David Zervos at Jefferies said Clarida’s comments show “there certainly seems to be some room for a policy error here,” and cautions that blindly buying the dip could leave investors burned if the Fed continues dragging its feet.
And while data from the CME Group indicated on Wednesday afternoon that odds for a March 18 rate cut have risen from less than 4% a month ago to around 41%, the distance between “act accordingly” and cutting rates is still considerable.
Earlier this week, Jay Bryson at Wells Fargo said that next Monday’s manufacturing data from the Institute for Supply Management “will be an important benchmark to judge the current state of the American manufacturing sector.”
“But the March 2 release probably will be too early to see much evidence of potential supply chain disruptions in the manufacturing sector,” Bryson adds, indicating the Fed will probably have little economic data to back up arguments for a rate cut in March.
“The committee could potentially cut rates at the April 29 meeting, but will it have enough evidence by late April to suggest that a ‘material’ change to its economic outlook is warranted?” Bryson asks.

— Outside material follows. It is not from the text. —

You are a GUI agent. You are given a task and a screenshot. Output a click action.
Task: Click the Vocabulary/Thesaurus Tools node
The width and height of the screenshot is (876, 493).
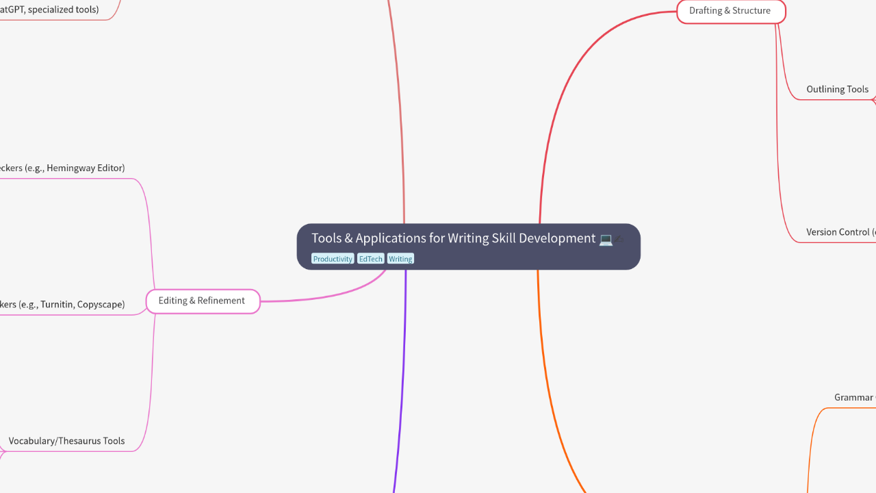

Maybe. Maybe not. But the Fed does seem likely to take the other side of the market’s bet that something needs to happen soon.
What to watch today
8:30 a.m. ET: GDP annualized quarter on quarter, second print 4Q19 (2.2% expected, 2.1% prior); personal consumption, second print 4Q19 (1.8% expected, 1.8% prior); core personal consumption expenditures, second print 4Q19 (1.3% prior)
8:30 a.m. ET: Durable goods orders, January preliminary (-1.5% expected, 2.4% prior); Non-defense capital goods orders excluding aircraft, January preliminary (0.2% expected, -0.8% prior)
8:30 a.m. ET: Initial jobless claims, week ended February 22 (211,000 expected, 210,000 prior); Continuing jobless claims, week ended February 15 (1.726 million prior)
10 a.m. ET: Pending home sales month on month, January (2.0% expected. -4.9% prior)
11 a.m. ET: Kansas City Manufacturing Activity Index, February (-1 expected, -1 prior)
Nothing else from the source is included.